Have you ever found yourself dancing in the middle of a crowd, everyone turning to look at you as if you had gone mad? You then stop dancing and smile to them before taking a few steps away, feeling as if you had just quenched a thirst that was threatening to take you down. That is how some of us react when we are about to meet new people.

I sometimes enjoy having a poor memory, simply because it allows me to enjoy the good things over and over again. Every time I enter through the green, metallic gates, I usually have the feeling of that very first day. I feel the sound of my foot steps and the systematic questions that I had formulated for the very people I was going to meet.

To my disappointment, or pleasure, I never get to ask most of these questions. Not because I do not get the opportunity to ask them but simply because they lose their necessity. The moment I knock on the door, I get an unexpected warm welcome. I feel at home and even though the anxiety is still there, I feel a renewed confidence, as if I were already at home and I had not even met the host; it is as if I had just returned from a walk and no one even notices that I am a ‘stranger’. I don’t know. Maybe it is the Satima culture that I am yet to learn about.

How I got to know about this humble place is a story worth sharing. It came at the most unexpected of places: the Nairobi traffic. The vehicles were stuck bumper-to-bumper. I was bored to death, tired after the long involving law lessons of the day. All I needed was to get to Lower Kabete and have a nap. I could not sleep in the University bus since it is always pregnant with noise; noise that could easily turn deaf someone not accustomed to it: from stories of the English Premier League, UEFA Champions League, Africa Cup and Gor and AFC to the stories of La Tormenta, Hidden Passions, Marmari and the likes and, of course, the politics of the day.

I was lazily staring through the window of the bus, hoping for something good to come from this disaster, if anything good ever came from calamities. Wishes are horses but I fail to understand why beggars are not riding. Suddenly, I noticed an old acquaintance walking on the roadside. We started chatting, him on the roadside and me sitting inside the University bus. He later convinced me to give Satima a visit. I reluctantly accepted the invitation. That was it, although it took me long before making the visit. I had to think through some things. There was that fear that I may never fit in, a fear which is slowly fading away as I get to understand what takes place there.

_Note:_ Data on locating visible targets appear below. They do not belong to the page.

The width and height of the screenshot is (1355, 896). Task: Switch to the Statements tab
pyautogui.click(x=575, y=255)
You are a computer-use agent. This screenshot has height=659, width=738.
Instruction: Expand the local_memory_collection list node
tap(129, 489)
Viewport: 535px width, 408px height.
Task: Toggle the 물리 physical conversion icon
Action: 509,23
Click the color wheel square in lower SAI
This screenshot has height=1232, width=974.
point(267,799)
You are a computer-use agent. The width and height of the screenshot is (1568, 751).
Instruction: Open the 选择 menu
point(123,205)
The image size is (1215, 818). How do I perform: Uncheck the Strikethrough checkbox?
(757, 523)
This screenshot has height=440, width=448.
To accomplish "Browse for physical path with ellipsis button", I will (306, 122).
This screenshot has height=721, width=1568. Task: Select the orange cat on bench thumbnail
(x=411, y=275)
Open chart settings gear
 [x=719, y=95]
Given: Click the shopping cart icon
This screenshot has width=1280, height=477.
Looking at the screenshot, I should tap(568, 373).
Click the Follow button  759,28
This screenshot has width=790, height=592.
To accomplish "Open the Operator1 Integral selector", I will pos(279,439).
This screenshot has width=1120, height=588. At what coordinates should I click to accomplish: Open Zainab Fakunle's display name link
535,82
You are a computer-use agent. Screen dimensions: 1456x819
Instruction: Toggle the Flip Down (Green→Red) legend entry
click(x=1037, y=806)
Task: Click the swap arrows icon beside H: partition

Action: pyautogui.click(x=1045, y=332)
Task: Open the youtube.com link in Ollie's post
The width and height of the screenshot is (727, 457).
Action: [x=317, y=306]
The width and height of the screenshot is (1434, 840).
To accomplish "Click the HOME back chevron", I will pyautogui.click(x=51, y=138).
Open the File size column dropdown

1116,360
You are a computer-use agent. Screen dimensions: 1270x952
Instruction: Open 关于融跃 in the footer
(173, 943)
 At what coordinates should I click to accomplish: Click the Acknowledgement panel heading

It may be a coincidence, or it was just meant to be. I do not care. What is important is that I have got to give myself a chance to learn new things. I have to allow myself to get the best through Satima. I have to understand why I was brought here. It is not to all invites that I get to reply. This one I did and, surely, there must be a reason for that. As I try to figure out what the reason was, I invite you all to be ready to find out why some things happen to you and not to anyone else of the 40 million Kenyans.

Ochieng’ Odhiambo is a 1st year Bachelor of Law student at the University of Nairobi.